Cherry (originally Cherry Poptart) is an erotic comic book about a sexually adventurous 18-year-old woman and her friends, written and drawn by Larry Welz.

History
First published in 1982 the comic series was originally called Cherry Poptart, but the title was changed to Cherry beginning with Issue #3, explained by Welz as his response to litigation or threats of litigation by Kellogg's over its Pop-Tarts trademark. It has also been suggested that Welz decided that the "Cherry" name alone was better as a brand and looked better as a logo.  Inside the comic Cherry's name was changed to Cherry Popstar, and that name was used in a number of stories, but she was most frequently referred to by just her first name.

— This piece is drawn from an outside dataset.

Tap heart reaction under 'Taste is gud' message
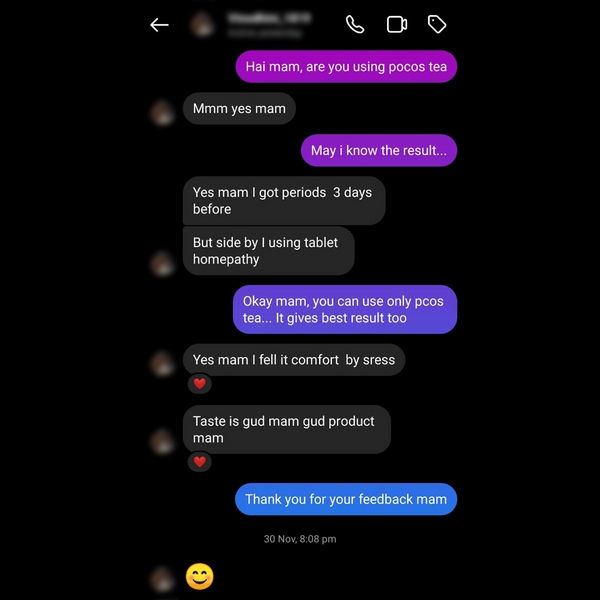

The original series has also spawned a spinoff title in 1992 – Cherry's Jubilee – which ran four issues, and featured stories from other writers and artists alongside work by Welz.  In addition, individual issues are collected in a series of Cherry Collections.  Welz has also produced an issue called Cherry Deluxe featuring a story by Neil Gaiman.

The original publisher of the comic was Last Gasp through Issue 13.  Kitchen Sink Press published issues 14–15, as well as reprinting the Last Gasp issues with some modifications (mostly ads).  Beginning with issue 16,  Welz formed Cherry Comics which currently publishes Cherry and related titles.  Again, earlier issues were modified for the new printings, and some bear a "Second Edition" mark.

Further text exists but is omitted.